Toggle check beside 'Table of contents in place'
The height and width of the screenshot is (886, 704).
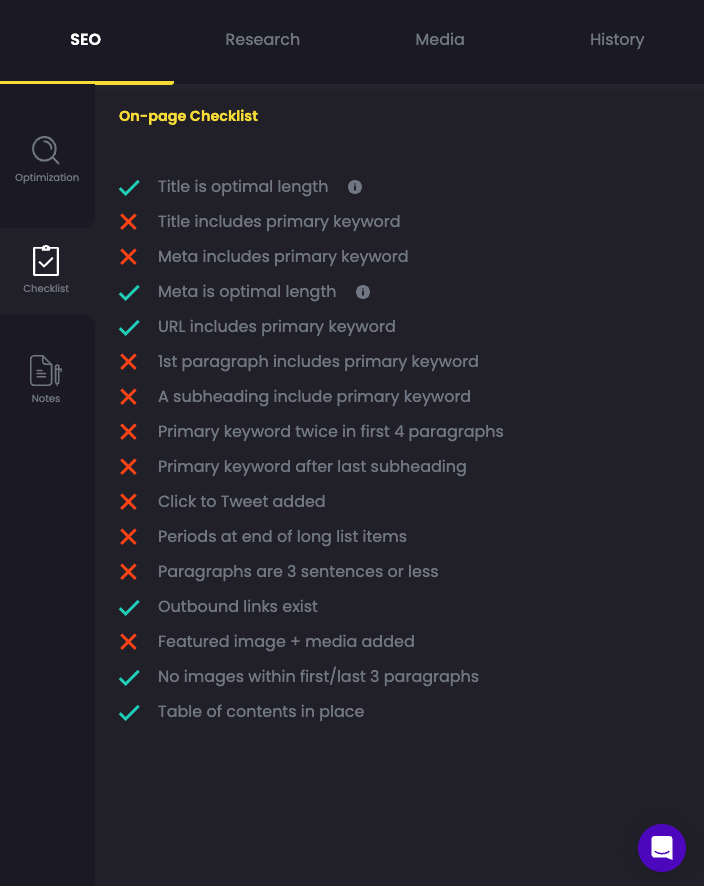click(x=129, y=711)
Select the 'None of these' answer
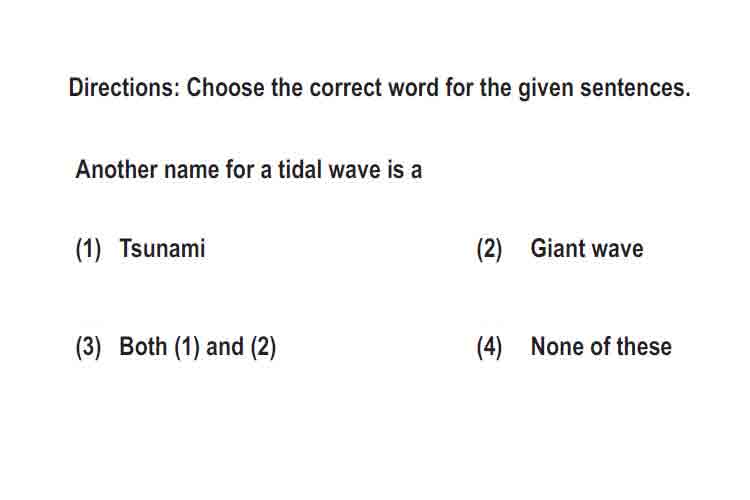Screen dimensions: 750x500 pos(601,346)
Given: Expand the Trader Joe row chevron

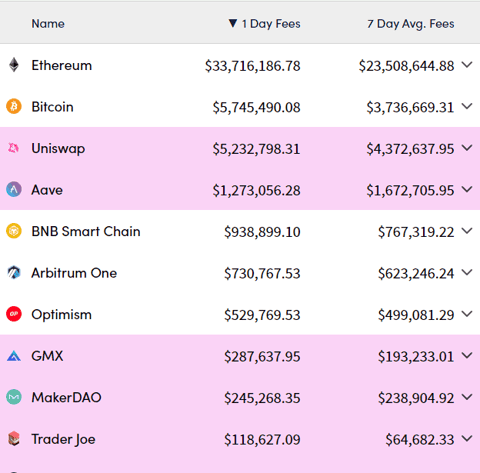Looking at the screenshot, I should point(467,439).
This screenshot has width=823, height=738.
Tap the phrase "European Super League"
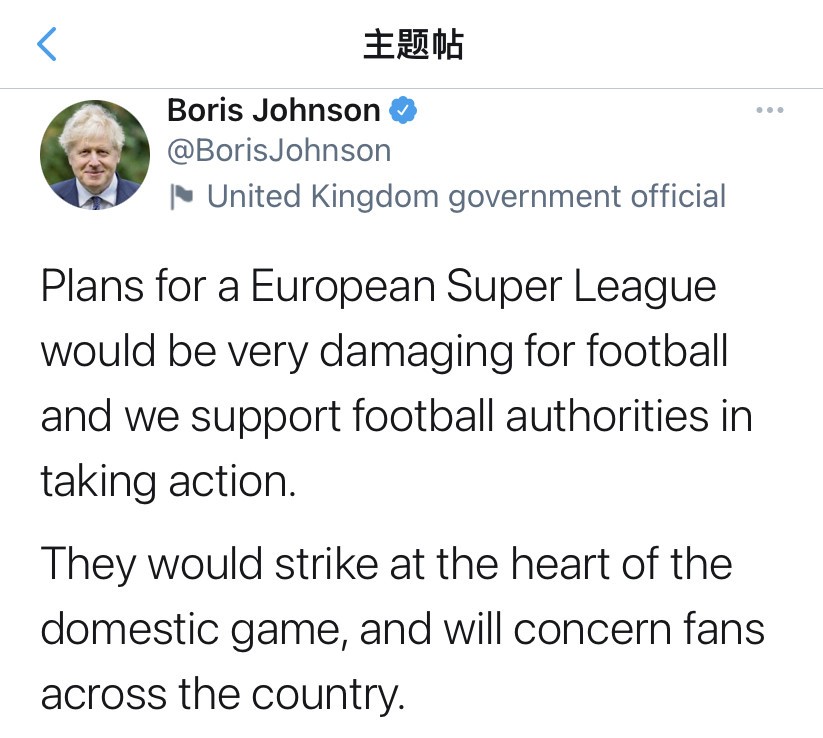click(x=483, y=288)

Exercise objective:
Nothing but the lines from the line with "The height and" through the last line of the data above should be printed, exactly as written and without pictures.

Answer space:
The height and width of the screenshot is (886, 704).
click(x=129, y=711)
Select the 'None of these' answer
Screen dimensions: 750x500 pos(601,346)
Given: Expand the Trader Joe row chevron

Looking at the screenshot, I should point(467,439).
This screenshot has width=823, height=738.
Tap the phrase "European Super League"
click(x=483, y=288)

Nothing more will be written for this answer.